00:13:04.120 | And we do expect rag to be performing better on local questions. And you can see that from the fact that
00:13:09.160 | data local and the data global, there's a little bit of a lift between these bars between the global and the
00:13:14.360 | local ones. Second thing we noticed is that the long context window didn't really make much of a
00:13:19.240 | difference. We were expecting that maybe the long context windows might give you a little bit of a
00:13:22.520 | because, again, a better understanding towards those global types of questions. But it actually turns out
00:13:27.560 | that lazy graph rag in this case was still able to dominate those metrics. And in fact, when we ran the
00:13:32.600 | test, it's not on the slide here, we actually found that lazy graph rag was a tenth of the cost of what we saw in
00:13:38.040 | the one million token context windows as well, too. So those are a couple things to show there.
00:13:43.000 | Now, with the last minute that I have, I did want to address another thing, too, with lazy graph rag.
00:13:48.120 | You may have read the blog posts about it in November last year when we first discussed it.
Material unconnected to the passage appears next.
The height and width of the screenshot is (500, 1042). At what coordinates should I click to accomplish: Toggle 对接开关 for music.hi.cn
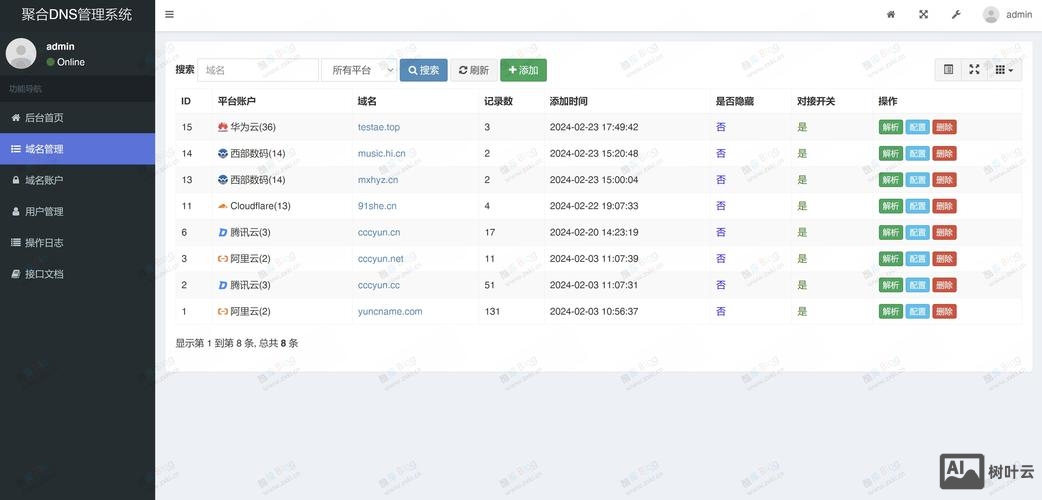tap(802, 153)
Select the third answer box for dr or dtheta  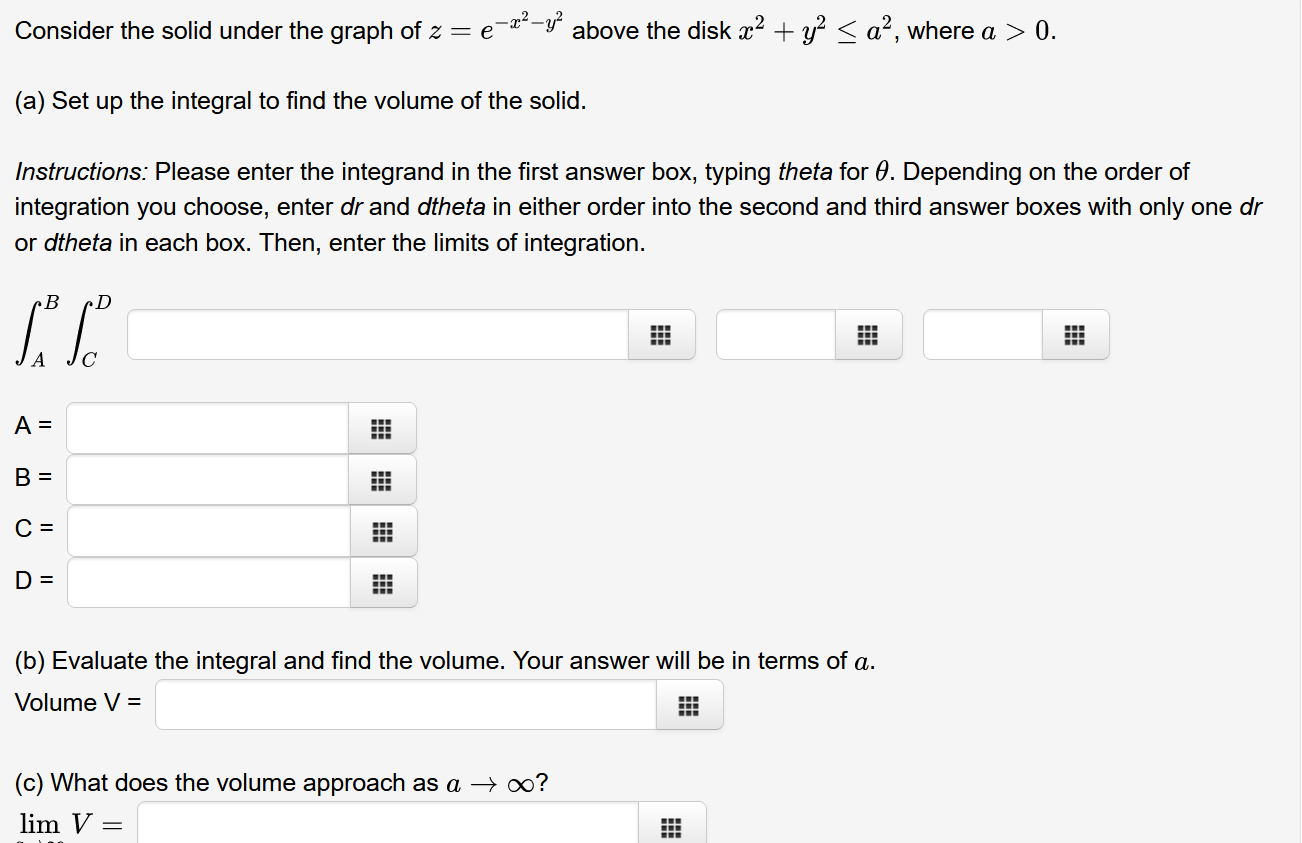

00:13:52.440 | It is now officially being lined up for launch in a couple products. The first is Azure Local. And so
00:13:58.440 | they just announced at Build that lazy graph rag will soon be incorporated into their platform for
00:14:04.520 | that. So you can actually try it out for yourselves there. And it's also being incorporated into the
00:14:08.600 | recently announced app build Microsoft discovery platform tool as well. So if you're not familiar
00:14:13.720 | with Microsoft discovery, it does graph-based scientific co-reasoning. And just to give you a
00:14:17.960 | quick summary of it, it goes from hypothesis to experiment, learning, knowledge. I'll just play a
00:14:23.400 | quick, like, five-second video here. And the questions -- the answers to the questions that you start
00:14:27.800 | coming back to with on this are powered underneath the hood by graph rag and lazy graph rag as well,
00:14:32.600 | too. So as you can see, the co-pilot here is generating the deep reasoning over graph-based
00:14:36.680 | scientific knowledge. Those graphs are being powered by graph rag and lazy graph rag.
00:14:42.520 | So with that, I just want to leave you with a couple takeaways. And the first is just that LLM memory
00:14:47.160 | structure -- LLM memory with structure is just a really, really powerful tool to keep in your tool
00:14:53.240 | belt. And the agents, of course, can massively amplify this power. And if you have any questions,
00:14:58.600 | I'll be outside if you want to talk about any of this further. Thank you so much for your time.